Comparison of iron binding and uptake from FeCl3 and Fe-citrated by Neisseria meningitidis

Abstract

Iron-starve Neisseria meningitidis SD1C took up Fe added as FeCl3 by a two-step process: a rapid phase occurring during the 1st min after Fe addition and unaffected by 0.5 mM KCN and a slower secondary phase of uptake sensitive to various metabolic inhibitors. The rate and extent of energy-dependent Fe uptake from stage dicitrate and nitrilotriacetate Fe3+ complexes were essentially identical to FeCl3, indicating the presence of a high-affinity Fe acquisition system.

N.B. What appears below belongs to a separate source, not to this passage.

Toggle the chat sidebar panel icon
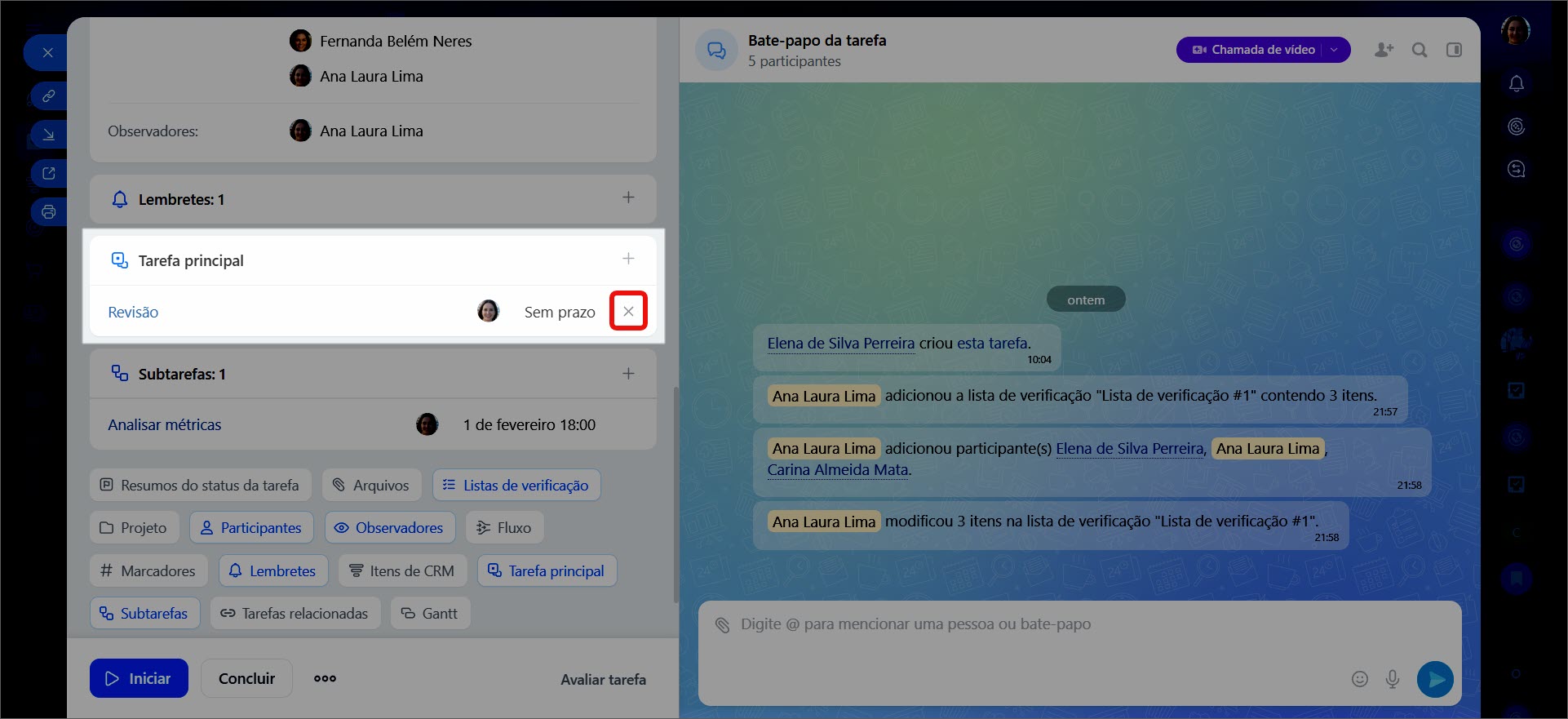1568x719 pixels. tap(1454, 50)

The sulfonated siderophore Desferal (deferrioxamine beta-mesylate) effectively prevented any uptake of Fe from the citrate complex and was unable to remove that Fe already bound by either poisoned or active cells. The energy-independent system rapidly deferrated Fe3+ dicitrate and bound Fe to a finite number of cellular sites. Fe derived from FeCl3 was associated with these same sites as well as with a large number of apparently nonspecific sites. The extent of low-affinity, nonspecific binding was concentration dependent. Both energy-independent and energy-dependent systems involved in the uptake of Fe from the Fe3+ dicitrate were inactivated by 5 min at 60 degrees C, but not by 45 degrees C. The citrate carrier itself was recycled, being neither bound separately nor in concert with Fe3+ by these sites.